For writers, the whole thing is intoxicating. From the agony and the ecstasy of addition and subtraction, of carefully calibrating entries on what will become a list of ten or twenty or one hundred and three absolute, definite, hand-on-heart, would-I-lie-to-you? BEST albums of the year… to the sweet satisfaction of completion, drunk on the power of knowing that some band might possibly tweet about your—YOUR—list. Look at me now, Ma, I AM a real writer!

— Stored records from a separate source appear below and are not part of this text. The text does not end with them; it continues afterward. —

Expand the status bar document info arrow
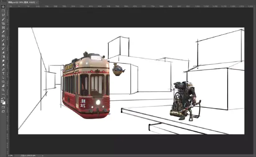 pos(43,156)
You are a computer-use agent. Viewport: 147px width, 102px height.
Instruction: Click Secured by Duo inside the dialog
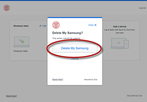coord(91,80)
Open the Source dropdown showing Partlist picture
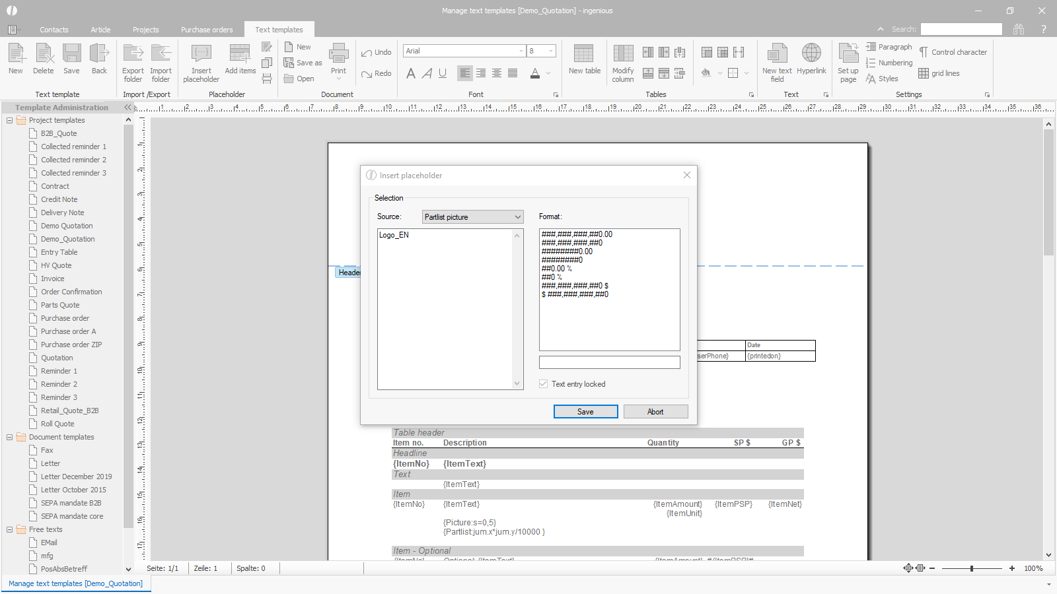The image size is (1057, 594). (x=472, y=217)
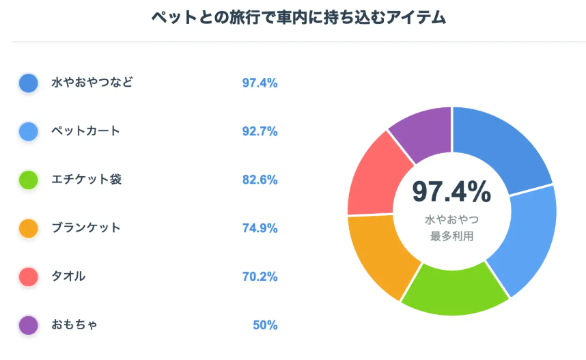This screenshot has height=360, width=586.
Task: Select the 水やおやつなど legend label
Action: click(x=92, y=83)
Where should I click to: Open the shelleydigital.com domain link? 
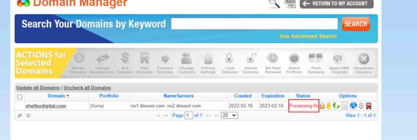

With that being said, allow me to walk you through the thought process that every writer goes through whilst making their all-important year-end llist, so you’re good and ready to witness the glory that is the Noisey staff’s Best of 2014 roundup next week.

1. DENIAL

This will be so much easier than last year! I’m so prepared, seriously. I already know what my favorite record was; I’m pretty sure it came out this year, at least. Who cares if I haven’t listened to anything besides Beyonce and Youtube parodies all year; I'm a music critic, I know what's good! I’ll just have a quick look at my iPod, and iTunes, and Spotify, and that pile of records on the table, and those CDs I stacked up next to the sink, and the four digital promos I just got, and my friend’s demo and…yeah, this will be no sweat.

2. ANGER

Ugh, this sucks. Year-end lists are awful. People keep putting the wrong bands on their lists, and god, why do I need to write so many fucking blurbs? I hate blurbs. How do you distill an album’s essence into fifty words? This is stupid. Year-end lists are stupid.

3. BARGAINING

Well, if I leave out this record, but swap this one in, no one will notice I ignored this year's big statement record in favor of a tiny garage punk band I discovered last week, right? I seriously cannot decide between these three atmospheric depressive black metal albums—they’re all so different! And this mixtape is clearly better than that one, but this verse is way better than that one, so maybe it should be in there…but wait, that chorus!

4. DEPRESSION

I'm never going to finish this. Why can't it be a Top 11? Shit, I have to have the Whatever record in here, but I can't displace the X record because people will think I'm uncultured and my editor will be annoyed. I don't like this album that much, but it's "important,” and people will think I’m out of the loop if I leave it off. I need to find something more obscure, too; everyone’s been talking about this record, and I have to prove that I know more than those plebs. Um.

5. ACCEPTANCE

Fuck it, that’s good enough. I'm sending this shit in. Never again.